* What you have to do: Each line below from the "The height and" line through the "This screenshot has height=954, width=1635." line, those two included, must be restated word for word; the pictures must not be.

* Dataset records:
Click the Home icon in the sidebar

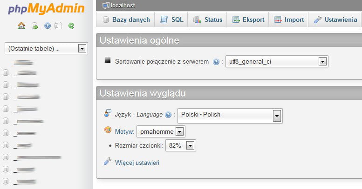pos(21,26)
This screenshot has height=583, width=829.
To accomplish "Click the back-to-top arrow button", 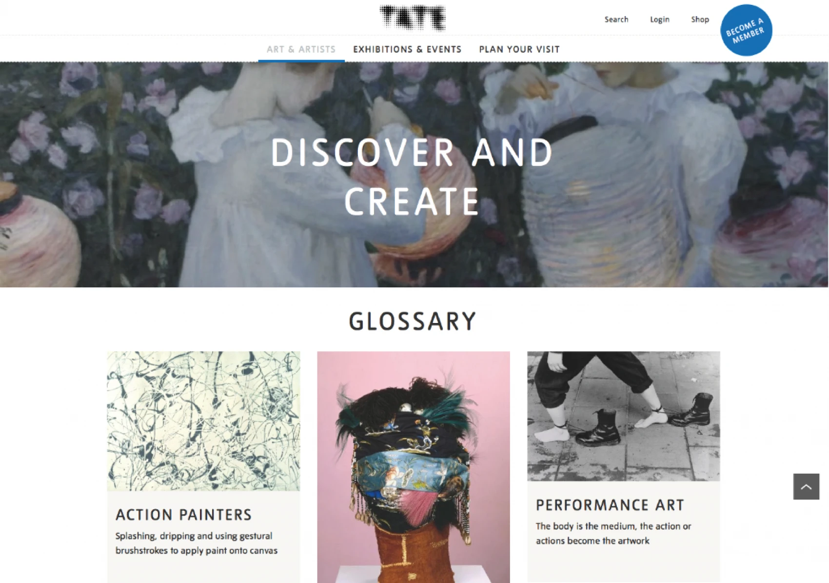I will coord(806,486).
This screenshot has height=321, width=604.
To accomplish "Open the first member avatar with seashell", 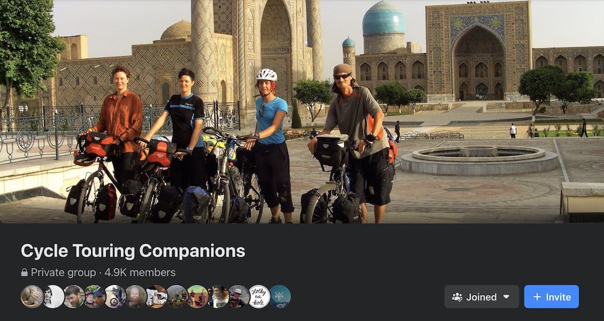I will point(32,296).
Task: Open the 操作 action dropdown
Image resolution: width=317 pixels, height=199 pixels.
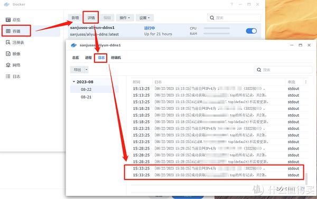Action: pyautogui.click(x=125, y=18)
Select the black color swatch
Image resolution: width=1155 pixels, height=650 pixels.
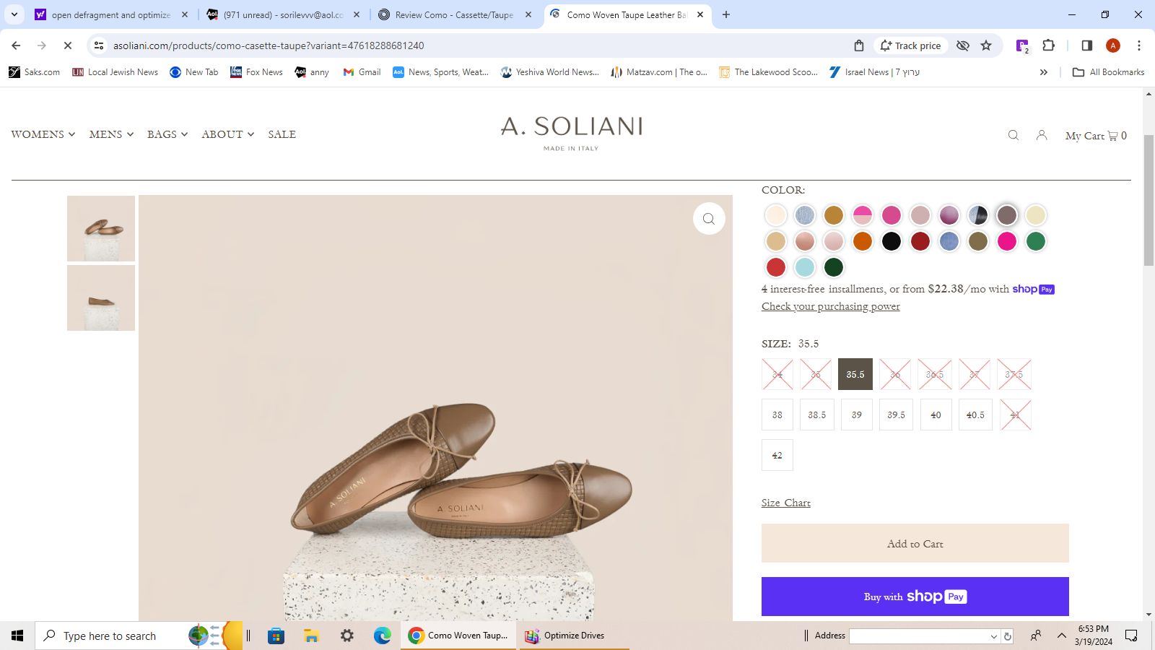(x=892, y=241)
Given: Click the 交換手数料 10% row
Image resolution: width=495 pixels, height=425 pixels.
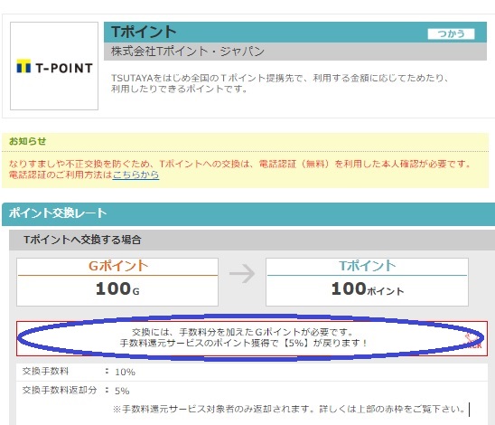Looking at the screenshot, I should point(252,372).
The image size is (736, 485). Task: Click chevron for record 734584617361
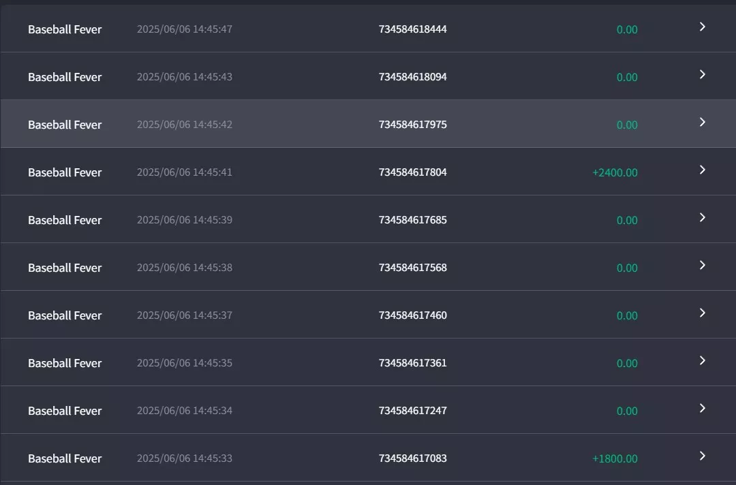pyautogui.click(x=702, y=361)
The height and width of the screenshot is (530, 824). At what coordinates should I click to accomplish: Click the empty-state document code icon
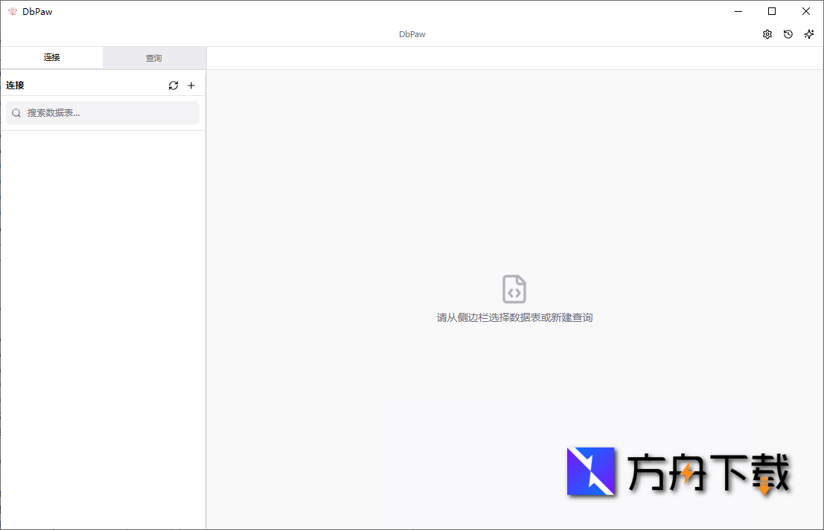coord(514,289)
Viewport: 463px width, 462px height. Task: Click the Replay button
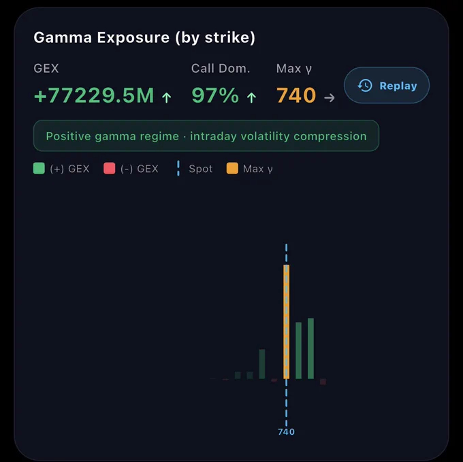coord(387,85)
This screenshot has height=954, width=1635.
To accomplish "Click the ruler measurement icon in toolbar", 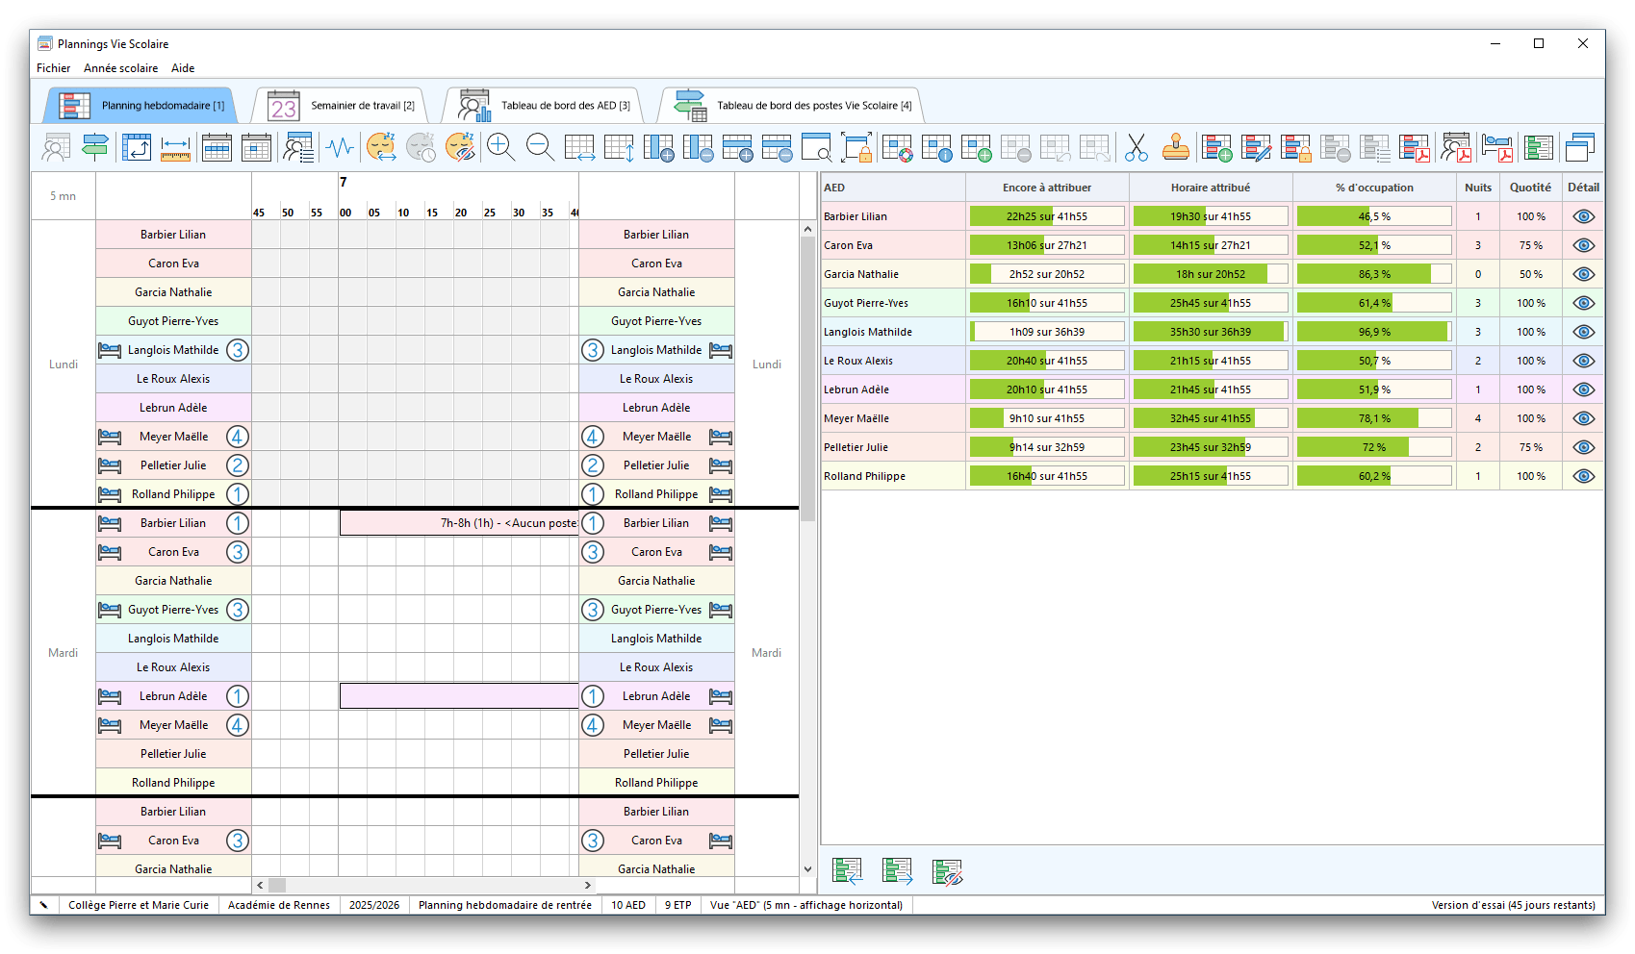I will tap(175, 148).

* Answer for the task:
The height and width of the screenshot is (530, 824). At what coordinates should I click to accomplish: Click the empty-state document code icon
coord(514,289)
Viewport: 463px width, 462px height. Task: Click the Replay button
coord(387,85)
This screenshot has height=954, width=1635.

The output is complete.